The facility was originally designed as an aquaculture facility, with the company having production issues. The Company’s has begun a modification process to convert the plant to produce shrimp, which will allow them to scale faster without having to build new facilities. The three Iowa facilities contain the tanks and infrastructure that will be used to support the production of shrimp with the incorporation of the Company’s Electrocoagulation (EC) platform technology.

 

On May 19, 2021, the Company entered into a Patents Purchase Agreement (the “Patents Agreement”) with F&T. The Company and F&T had previously jointly developed and patented a water treatment technology used or useful in growing aquatic species in re-circulating and enclosed environments (the “Patent”) with each party owning a fifty percent (50%) interest. Upon the closing of the Patents Agreement, the Company would purchase F&T’s interest in the Patent, F&T’s 100% interest in a second patent associated with the first Patent issued to F&T in March 2018, and all other intellectual property rights owned by F&T for a purchase price of $2,000,000 in cash and issue 9,900,990 shares of the Company’s common stock with a market value of $0.505 per share for a total fair value of $5,000,000, for a total acquisition price of $7,000,000. The Company paid the cash purchase price on May 20, 2021 and the closing of the Patents Agreement took place on May 25, 2021.

 

On August 25, 2021, the Company, through its 100% owned subsidiary NAS, entered into an Equipment Rights Agreements with Hydrenesis-Delta Systems, LLC (“Hydrenesis-Delta”) and a Technology Rights Agreement, in a sub-license agreement with Hydrenesis Aquaculture LLC (“Hydrenesis-Aqua”), The Equipment Rights involve specialized and proprietary equipment used to produce and control, dose, and infuse Hydrogas® and RLS® into both water and other chemical species, while the Technology sublicense pertains to the rights to Hydrogas® and RLS®. Both Rights agreements are for a 10 year term, which shall automatically renew for ten year successive terms. The term can be terminated by written notice by mutual consent, or by either party upon a breach of contract, insolvency or filing of bankruptcy.
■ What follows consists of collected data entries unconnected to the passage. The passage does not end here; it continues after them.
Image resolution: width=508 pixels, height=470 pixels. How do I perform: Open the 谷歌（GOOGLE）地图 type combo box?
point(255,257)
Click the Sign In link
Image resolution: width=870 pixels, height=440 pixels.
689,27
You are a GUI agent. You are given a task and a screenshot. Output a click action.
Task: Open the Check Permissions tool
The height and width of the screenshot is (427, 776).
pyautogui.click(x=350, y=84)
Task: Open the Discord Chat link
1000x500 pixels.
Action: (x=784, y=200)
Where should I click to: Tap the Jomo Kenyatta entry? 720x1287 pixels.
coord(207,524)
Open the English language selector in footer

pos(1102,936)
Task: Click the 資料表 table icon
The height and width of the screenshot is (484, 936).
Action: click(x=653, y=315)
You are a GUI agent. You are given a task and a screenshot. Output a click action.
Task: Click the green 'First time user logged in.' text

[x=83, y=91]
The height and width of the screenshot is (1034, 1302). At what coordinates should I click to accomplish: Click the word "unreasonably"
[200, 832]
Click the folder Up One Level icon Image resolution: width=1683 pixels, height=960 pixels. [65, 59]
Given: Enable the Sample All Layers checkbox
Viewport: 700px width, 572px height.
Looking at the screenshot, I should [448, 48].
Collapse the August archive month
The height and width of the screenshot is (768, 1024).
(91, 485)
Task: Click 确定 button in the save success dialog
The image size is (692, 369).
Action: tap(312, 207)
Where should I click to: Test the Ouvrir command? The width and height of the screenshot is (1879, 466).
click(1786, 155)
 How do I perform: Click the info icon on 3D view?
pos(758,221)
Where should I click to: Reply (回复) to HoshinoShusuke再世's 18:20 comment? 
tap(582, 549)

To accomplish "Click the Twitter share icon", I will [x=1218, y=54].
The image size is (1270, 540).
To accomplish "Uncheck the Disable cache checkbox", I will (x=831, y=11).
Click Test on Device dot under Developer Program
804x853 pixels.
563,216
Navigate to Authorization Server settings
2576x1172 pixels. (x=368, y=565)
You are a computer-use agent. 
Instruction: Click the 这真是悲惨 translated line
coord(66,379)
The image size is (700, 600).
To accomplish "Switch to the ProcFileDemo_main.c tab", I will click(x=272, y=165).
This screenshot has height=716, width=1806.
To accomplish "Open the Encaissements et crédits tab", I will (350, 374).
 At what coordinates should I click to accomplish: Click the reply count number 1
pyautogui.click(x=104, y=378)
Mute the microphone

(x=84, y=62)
The agreements accord the exclusive rights to purchase or distribute the technology, or buy or rent the equipment, in the Industry Sector, which is the primary business and revenue stream generated from indoor aquaculture farming of any species in the Territory, defined as anywhere in the world except for the countries in the Gulf Corporation Council.

 

The Company has three wholly-owned subsidiaries: NSC, NS Global, and NAS.

 

Evolution of Technology

 

Historically, efforts to raise shrimp in a high-density, closed system at the commercial level have been met with either modest success or outright failure through “BioFloc Technology.” Infectious agents such as parasites, bacteria and viruses are the most damaging and most difficult to control. Bacterial infection can in some cases be combated through the use of antibiotics (although not always), and in general, the use of antibiotics is considered undesirable and counter to “green” cultivation practices. Viruses can be worse, in that they are immune to antibiotics. Once introduced to a shrimp population, viruses can wipe out entire farms and shrimp populations, even with intense probiotic applications.

 

Our primary solution against infectious agents is our “Vibrio Suppression Technology.” We believe this system creates higher sustainable densities, consistent production, improved growth and survival rates and improved food conversion without the use of antibiotics, probiotics, or unhealthy anti-microbial chemicals. Vibrio Suppression Technology helps to exclude and suppress harmful organisms that usually destroy “BioFloc” and other enclosed technologies.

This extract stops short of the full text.